The elevator hummed, descending again. This time, there was a man on it--dressed in a black sports jacket and white-collared shirt, minus the tie. He was old--so old the wrinkles seemed to be carved into the bone--and had a large, lumpish nose. His face was locked into an expression of constant indignation, as if the whole universe was arranged in a fashion he found aesthetically displeasing.
"Uh," I began, stepping back.
"I'm Sumerset," he said, giving us both a look. "And I assume you're the damn fool who decided to bring your friend down here for playtime."
"It's not like that--" I began, but Anna cut me off.
"I won't blab about this to anyone," Anna said. "Scout's honor!"
"Won't do. I've known too many girl scouts," he replied. He leaned heavily on a sleek black cane; as he walked forward, I noticed a pronounced limp. He didn't seem particularly threatening--but the fact that he knew about the bunker still left me feeling vulnerable.
"Mr. Sumerset," I said. "I take it you know about my mother's secret, then."
"By now, I'm guessing the whole goddamn highschool knows about your mother's secret," he replied. "Or did you only blab it to this one?" He pointed his cane at Anna.

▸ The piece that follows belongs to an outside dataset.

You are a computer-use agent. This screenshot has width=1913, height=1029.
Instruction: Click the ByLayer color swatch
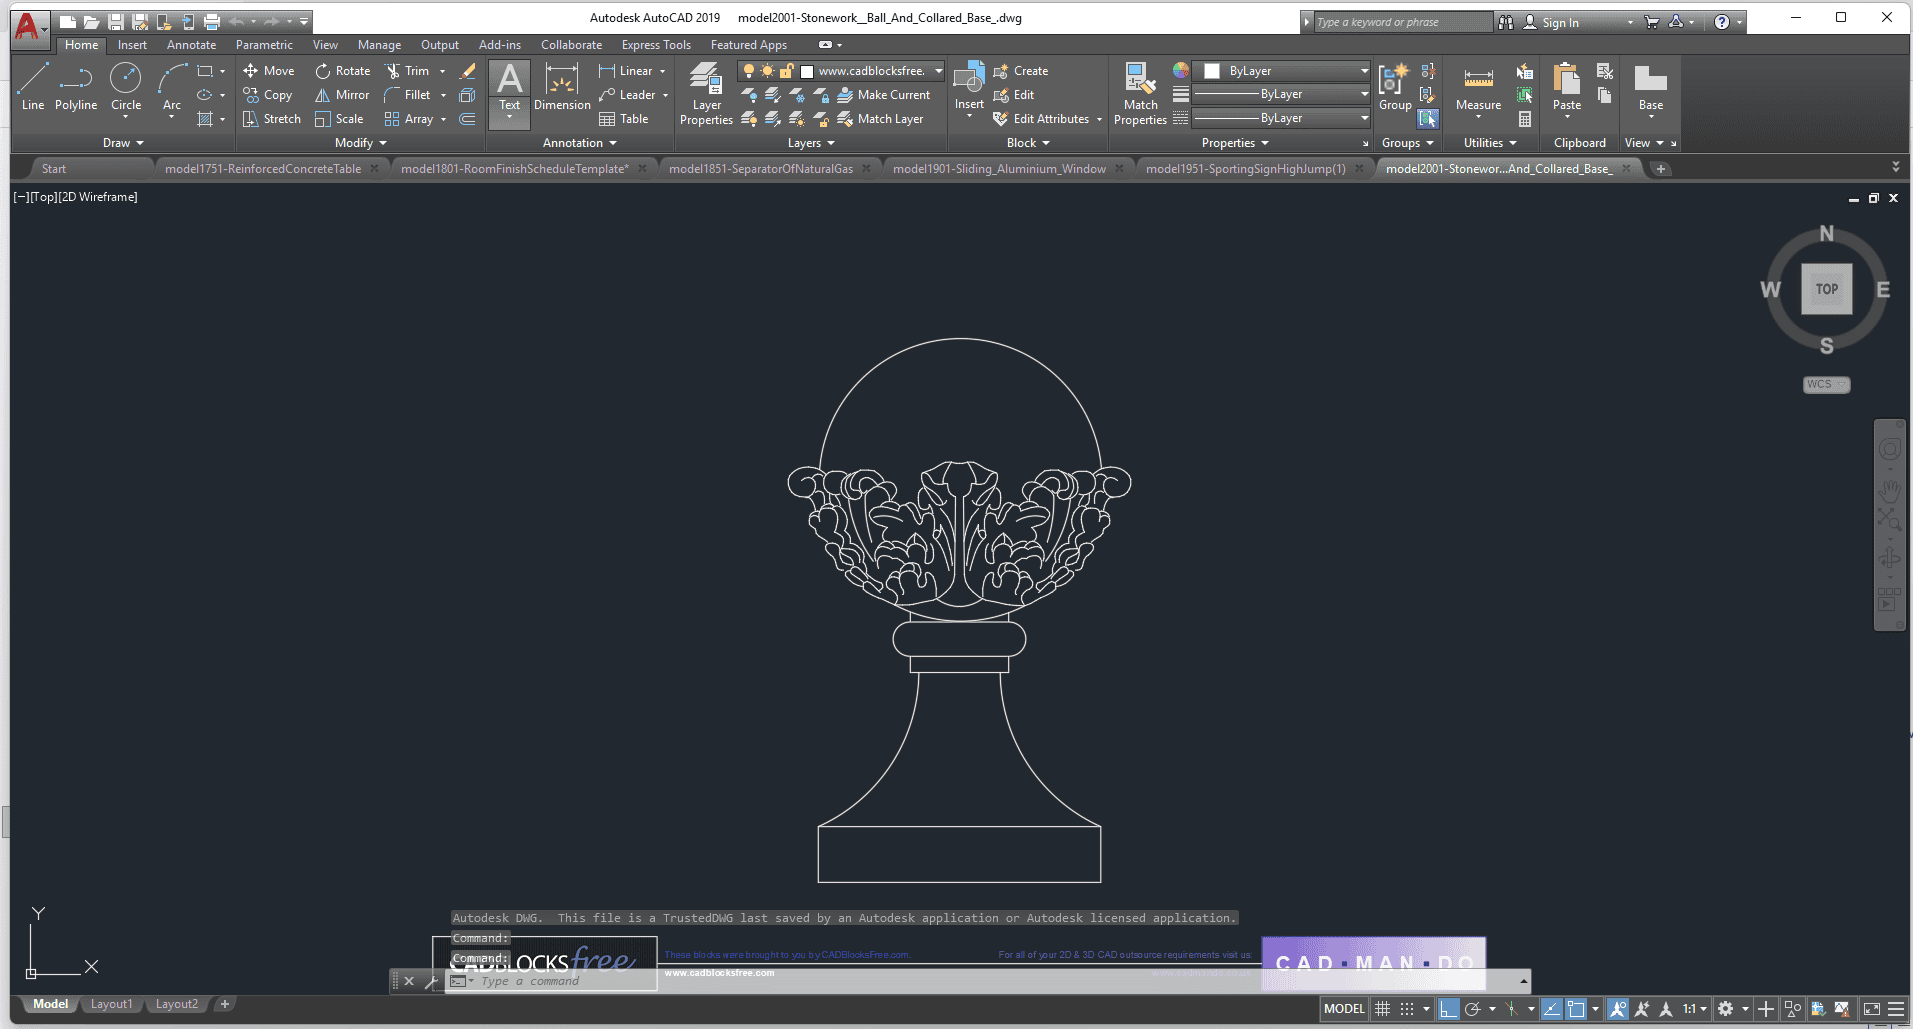click(1212, 71)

Anna glared. "She didn't blab it to me--she--"
"Whatever. Uninterested," he said, waving his hand. "You're going to sit down and tell me everything that's happened so far. Including what happened when you took one of the suits out for a joy ride."
I blinked, looking from Anna back to Sumerset. "But how did you know about--"
"You haven't been watching the news, have you?" he asked.
"News? But no one there saw me except for Sharkface," I said. "Why would there be news coverage?"
"It ain't what you did last night that made the news," he said. "It's what you left behind."